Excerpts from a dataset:
Start of Block
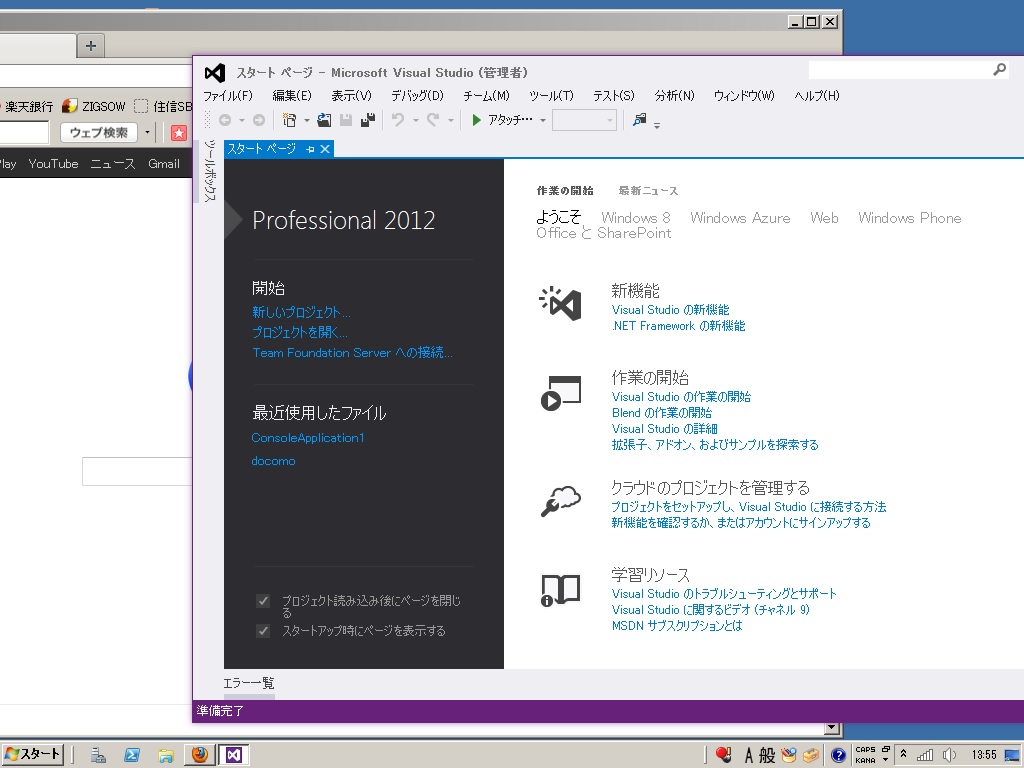Open recent project ConsoleApplication1
Screen dimensions: 1024x768
coord(308,438)
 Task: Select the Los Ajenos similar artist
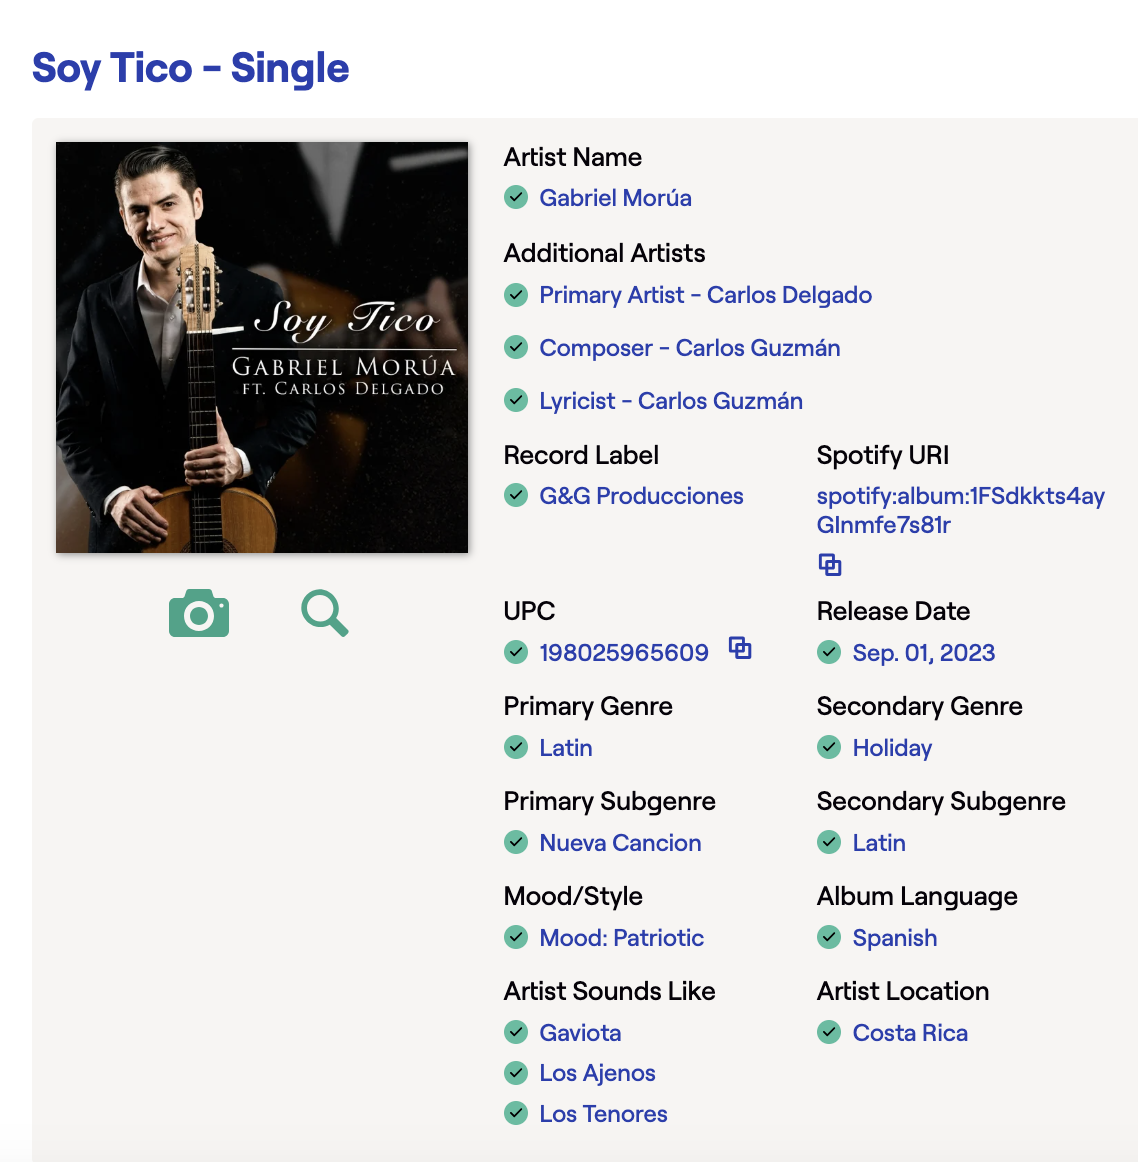[x=597, y=1073]
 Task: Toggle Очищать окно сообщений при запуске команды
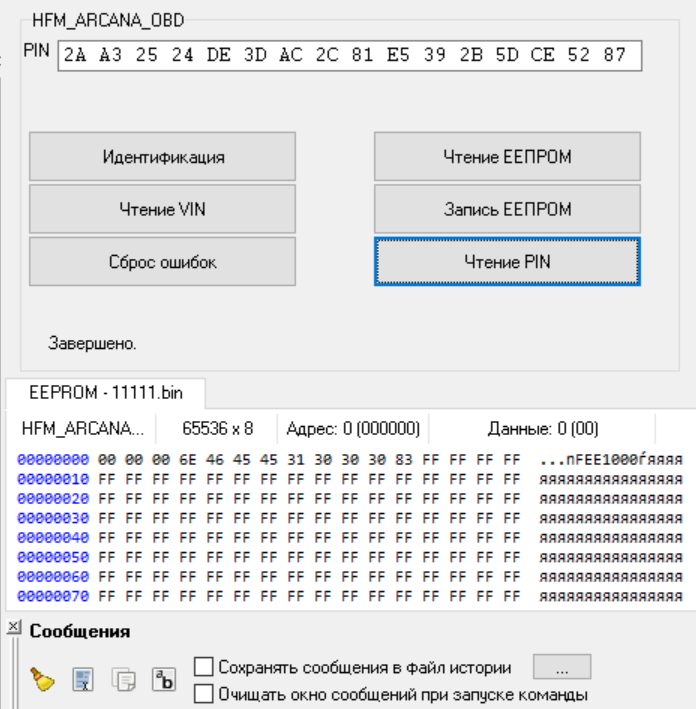203,693
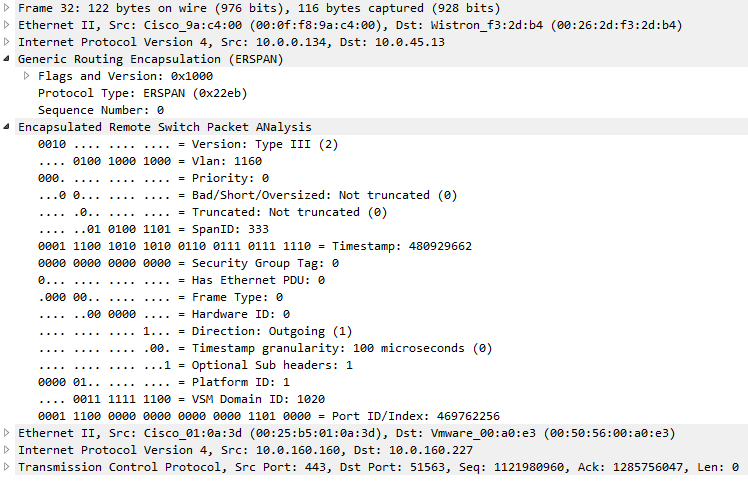This screenshot has width=748, height=481.
Task: Select the VSM Domain ID: 1020 field
Action: pos(181,399)
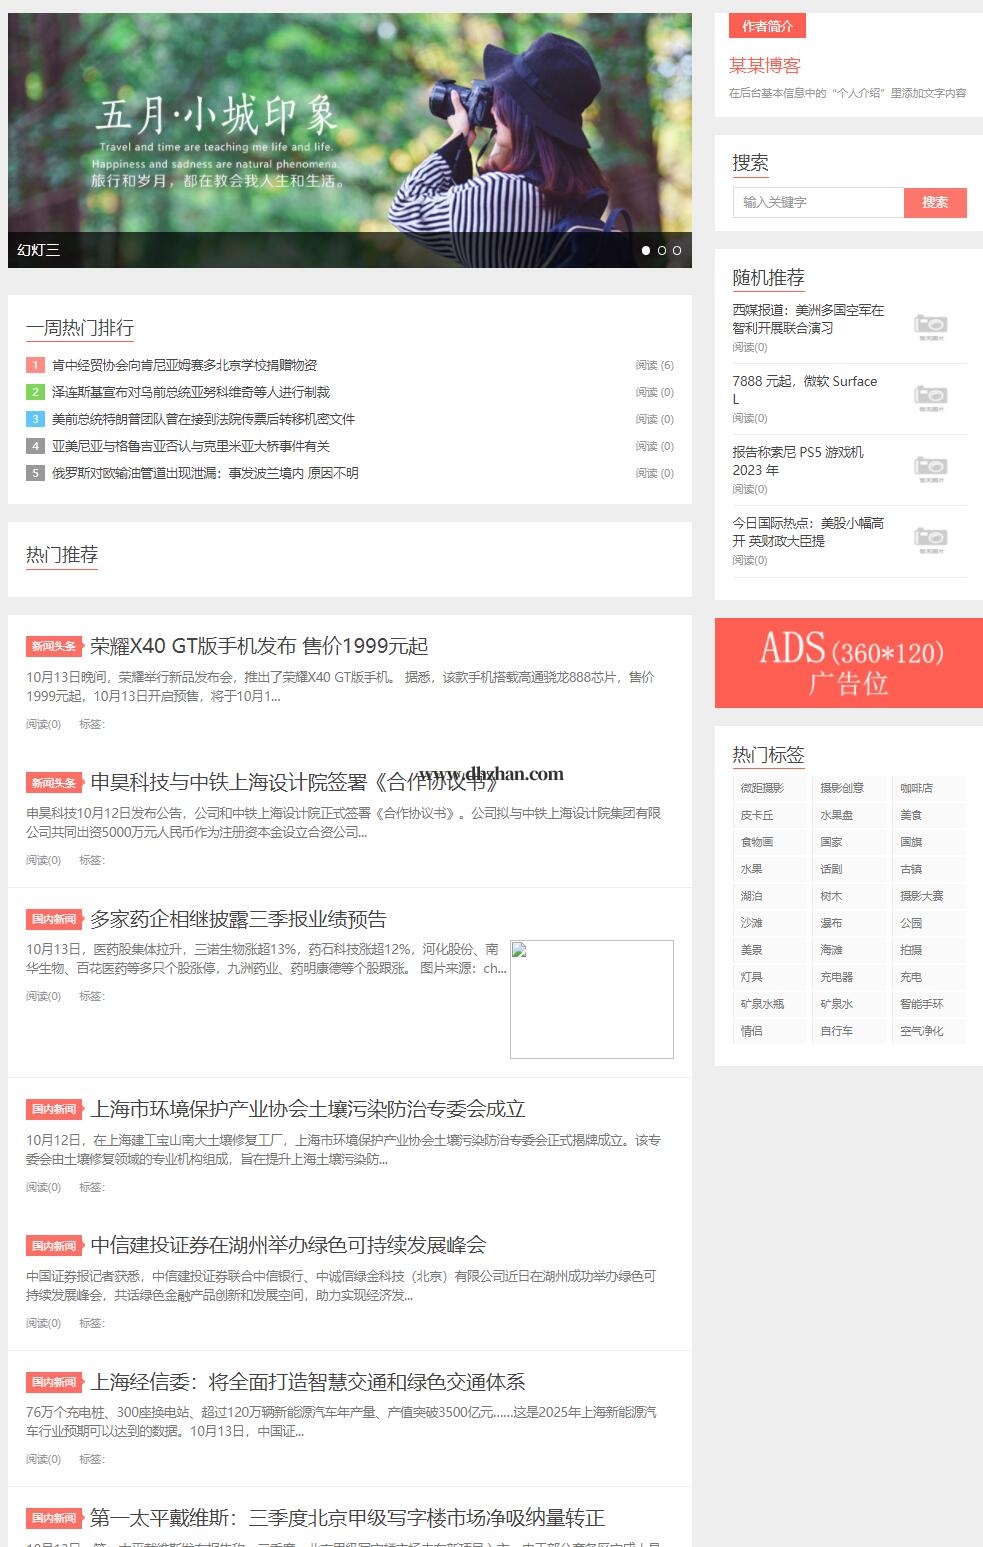Select the 智能手环 tag

tap(921, 1004)
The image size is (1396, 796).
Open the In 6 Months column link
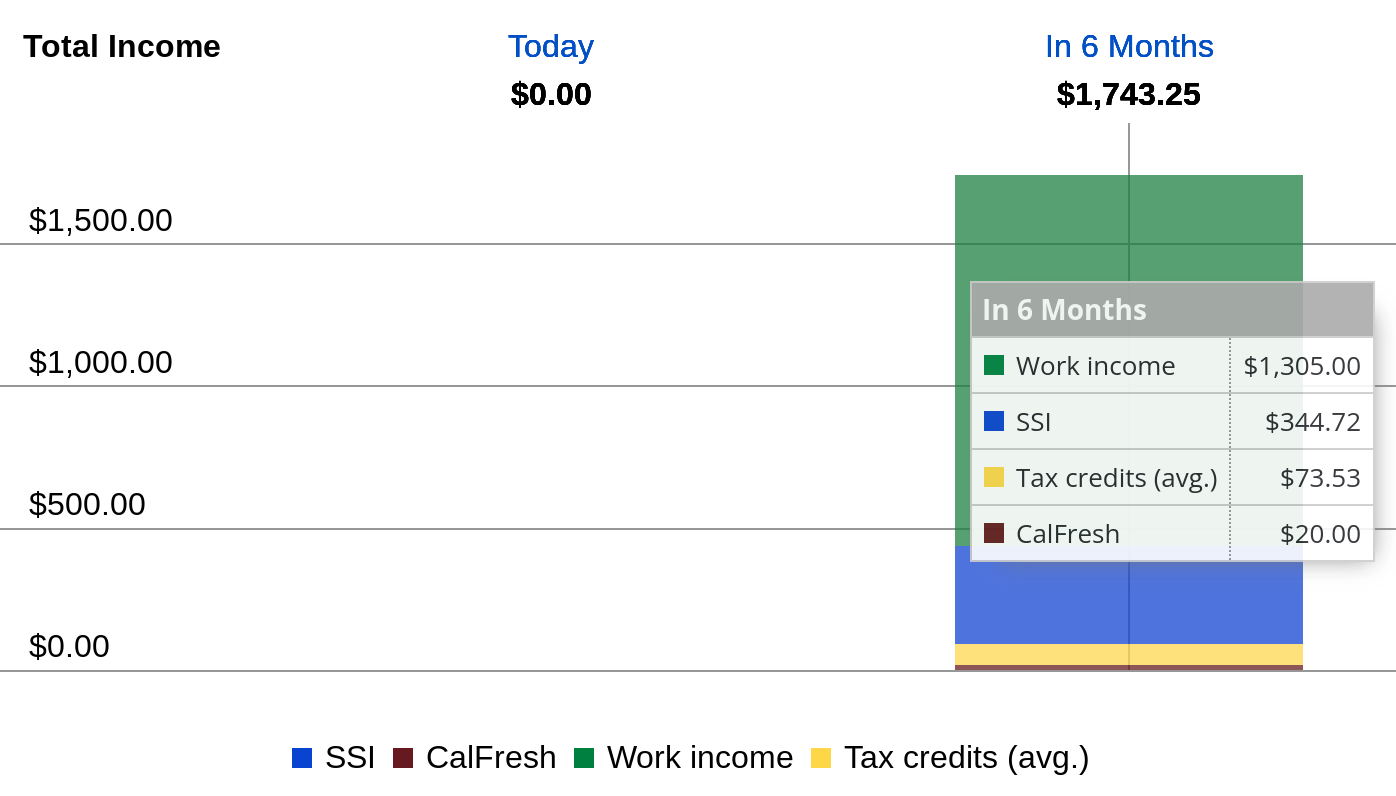click(1129, 46)
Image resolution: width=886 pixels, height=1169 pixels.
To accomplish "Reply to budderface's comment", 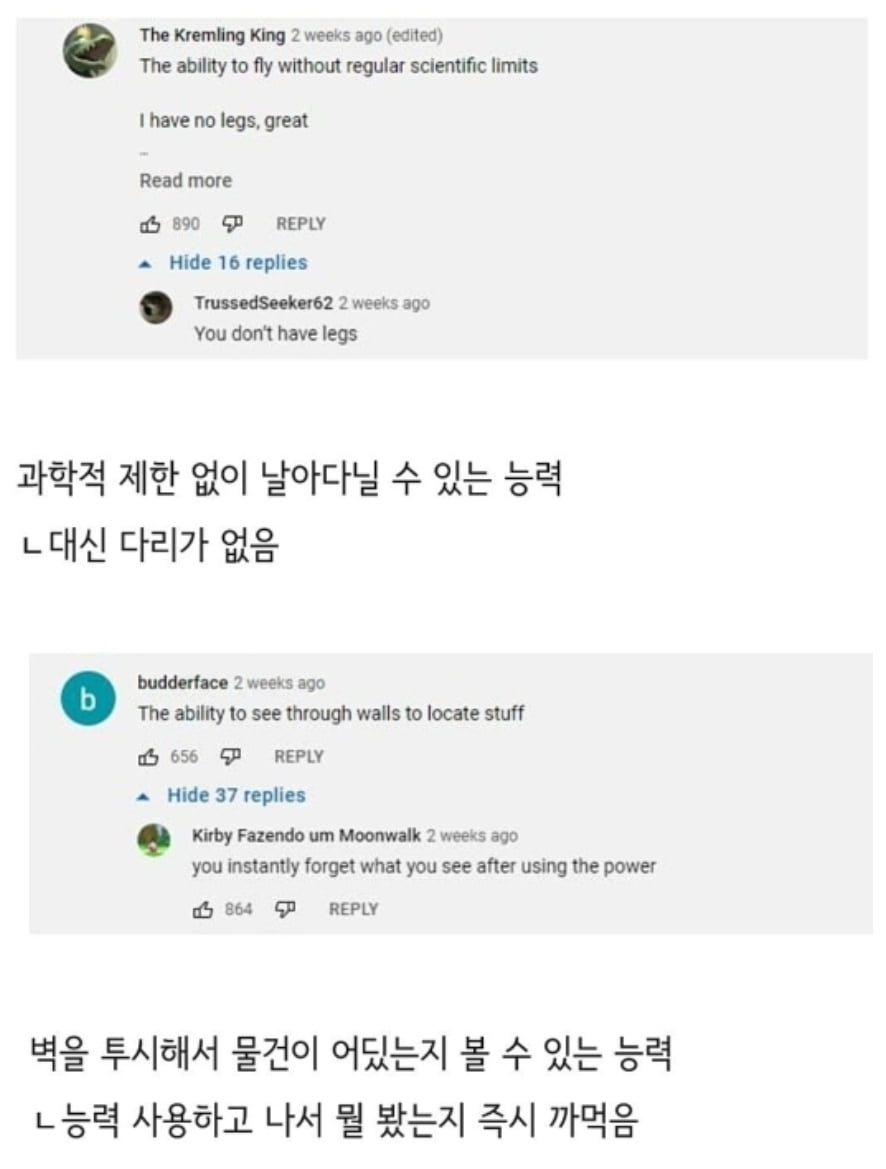I will [x=299, y=756].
End of Block
▶ Your task: The answer must be the lines above from the one containing "Task: Toggle Очищать" through the one containing "Image resolution: width=886", reproduced exactly, with no pictures and nothing else.

▶ Task response:
 Task: Toggle Очищать окно сообщений при запуске команды
203,693
This screenshot has width=748, height=481.
Task: Select the VSM Domain ID: 1020 field
Action: pos(181,399)
Select the 智能手环 tag

tap(921, 1004)
The image size is (1396, 796).
Open the In 6 Months column link
click(1129, 46)
Image resolution: width=886 pixels, height=1169 pixels.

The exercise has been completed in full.